## 원문
----

# 연습장

JiyunLim  
2023-08-28

In [1]:
try:
    from tqdm import tqdm
except ImportError:
    def tqdm(iterable):
        return iterable

In [2]:
import torch
import torch.nn.functional as F
from torch_geometric_temporal.nn.recurrent import AGCRN

from torch_geometric_temporal.dataset import ChickenpoxDatasetLoader
from torch_geometric_temporal.signal import temporal_signal_split

In [3]:
loader = ChickenpoxDatasetLoader()

dataset = loader.get_dataset(lags=8)

train_dataset, test_dataset = temporal_signal_split(dataset, train_ratio=0.2)

In [15]:
class RecurrentGCN(torch.nn.Module):
    def __init__(self, node_features):
        super(RecurrentGCN, self).__init__()
        self.recurrent = AGCRN(number_of_nodes = 20,
                              in_channels = node_features, # 노드특징 수
                              out_channels = 16,  # 필터 수
                              K = 2,
                              embedding_dimensions = 4)
        self.linear = torch.nn.Linear(16, 1)

    def forward(self, x, e, h):
        h_0 = self.recurrent(x, e, h)
        y = F.relu(h_0)
        y = self.linear(y)
        return y, h_0

In [16]:
model = RecurrentGCN(node_features = 8)
model

In [17]:
model = RecurrentGCN(node_features = 8)

optimizer = torch.optim.Adam(model.parameters(), lr=0.01)

model.train()

e = torch.empty(20, 4) # 노드수 x 임베딩 차원 수

torch.nn.init.xavier_uniform_(e) # 임베딩 벡터 초기화

for epoch in tqdm(range(30)):
    cost = 0
    h = None
    for time, snapshot in enumerate(train_dataset):
        x = snapshot.x.view(1, 20, 8)

----

## 데이터 발췌

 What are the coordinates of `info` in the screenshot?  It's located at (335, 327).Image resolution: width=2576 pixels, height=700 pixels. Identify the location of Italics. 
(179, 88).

----

## 수행할 과제
**1)** 원문의 코드에서 Adam 옵티마이저에 지정된 학습률은 얼마입니까?
**2)** 원문에서 "dataset = loader.get_dataset(lags=8)"에서 시작하여 "self.linear = torch.nn.Linear(16, 1)"까지 이어지는 부분을 그대로 옮겨 적으십시오.

## 해답
**1)** 학습률은 0.01입니다.

**2)**
dataset = loader.get_dataset(lags=8)

train_dataset, test_dataset = temporal_signal_split(dataset, train_ratio=0.2)

In [15]:
class RecurrentGCN(torch.nn.Module):
    def __init__(self, node_features):
        super(RecurrentGCN, self).__init__()
        self.recurrent = AGCRN(number_of_nodes = 20,
                              in_channels = node_features, # 노드특징 수
                              out_channels = 16,  # 필터 수
                              K = 2,
                              embedding_dimensions = 4)
        self.linear = torch.nn.Linear(16, 1)